Input data START

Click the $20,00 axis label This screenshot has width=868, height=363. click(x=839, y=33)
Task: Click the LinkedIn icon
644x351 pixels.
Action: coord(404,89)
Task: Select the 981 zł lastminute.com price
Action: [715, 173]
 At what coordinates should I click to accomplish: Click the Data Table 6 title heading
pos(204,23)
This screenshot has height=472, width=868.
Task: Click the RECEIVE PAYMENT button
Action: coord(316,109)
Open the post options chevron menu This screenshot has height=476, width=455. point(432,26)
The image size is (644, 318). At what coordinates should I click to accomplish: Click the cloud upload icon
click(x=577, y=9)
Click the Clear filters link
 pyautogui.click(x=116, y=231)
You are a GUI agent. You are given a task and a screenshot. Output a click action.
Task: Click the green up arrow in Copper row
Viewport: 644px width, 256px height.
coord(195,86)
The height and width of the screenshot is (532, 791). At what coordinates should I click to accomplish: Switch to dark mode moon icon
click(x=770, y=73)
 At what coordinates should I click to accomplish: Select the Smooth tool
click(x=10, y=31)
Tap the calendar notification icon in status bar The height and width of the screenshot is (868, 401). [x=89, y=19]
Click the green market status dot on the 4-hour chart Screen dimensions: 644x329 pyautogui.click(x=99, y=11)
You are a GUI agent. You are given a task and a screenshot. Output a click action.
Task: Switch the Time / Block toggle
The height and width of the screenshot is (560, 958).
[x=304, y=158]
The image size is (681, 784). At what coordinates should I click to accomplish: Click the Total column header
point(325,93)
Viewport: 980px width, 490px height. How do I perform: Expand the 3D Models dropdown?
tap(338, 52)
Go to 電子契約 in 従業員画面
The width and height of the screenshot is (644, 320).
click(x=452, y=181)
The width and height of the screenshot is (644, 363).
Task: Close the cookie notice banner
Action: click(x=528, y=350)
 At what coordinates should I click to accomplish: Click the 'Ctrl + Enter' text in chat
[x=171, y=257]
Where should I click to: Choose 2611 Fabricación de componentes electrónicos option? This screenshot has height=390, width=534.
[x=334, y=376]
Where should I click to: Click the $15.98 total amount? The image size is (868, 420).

Input data END

**How to complete this task**
Write the records again exactly as they stand.

**Exercise answer**
Click the $20,00 axis label This screenshot has width=868, height=363. click(x=839, y=33)
Task: Click the LinkedIn icon
644x351 pixels.
Action: coord(404,89)
Task: Select the 981 zł lastminute.com price
Action: [715, 173]
 At what coordinates should I click to accomplish: Click the Data Table 6 title heading
pos(204,23)
This screenshot has height=472, width=868.
Task: Click the RECEIVE PAYMENT button
Action: coord(316,109)
Open the post options chevron menu This screenshot has height=476, width=455. point(432,26)
The image size is (644, 318). At what coordinates should I click to accomplish: Click the cloud upload icon
click(x=577, y=9)
Click the Clear filters link
 pyautogui.click(x=116, y=231)
You are a GUI agent. You are given a task and a screenshot. Output a click action.
Task: Click the green up arrow in Copper row
Viewport: 644px width, 256px height.
coord(195,86)
The height and width of the screenshot is (532, 791). At what coordinates should I click to accomplish: Switch to dark mode moon icon
click(x=770, y=73)
 At what coordinates should I click to accomplish: Select the Smooth tool
click(x=10, y=31)
Tap the calendar notification icon in status bar The height and width of the screenshot is (868, 401). [x=89, y=19]
Click the green market status dot on the 4-hour chart Screen dimensions: 644x329 pyautogui.click(x=99, y=11)
You are a GUI agent. You are given a task and a screenshot. Output a click action.
Task: Switch the Time / Block toggle
The height and width of the screenshot is (560, 958).
[x=304, y=158]
The image size is (681, 784). At what coordinates should I click to accomplish: Click the Total column header
point(325,93)
Viewport: 980px width, 490px height. How do I perform: Expand the 3D Models dropdown?
tap(338, 52)
Go to 電子契約 in 従業員画面
The width and height of the screenshot is (644, 320).
click(x=452, y=181)
The width and height of the screenshot is (644, 363).
Task: Close the cookie notice banner
Action: click(x=528, y=350)
 At what coordinates should I click to accomplish: Click the 'Ctrl + Enter' text in chat
[x=171, y=257]
Where should I click to: Choose 2611 Fabricación de componentes electrónicos option? This screenshot has height=390, width=534.
[x=334, y=376]
Where should I click to: Click the $15.98 total amount? The image size is (868, 420).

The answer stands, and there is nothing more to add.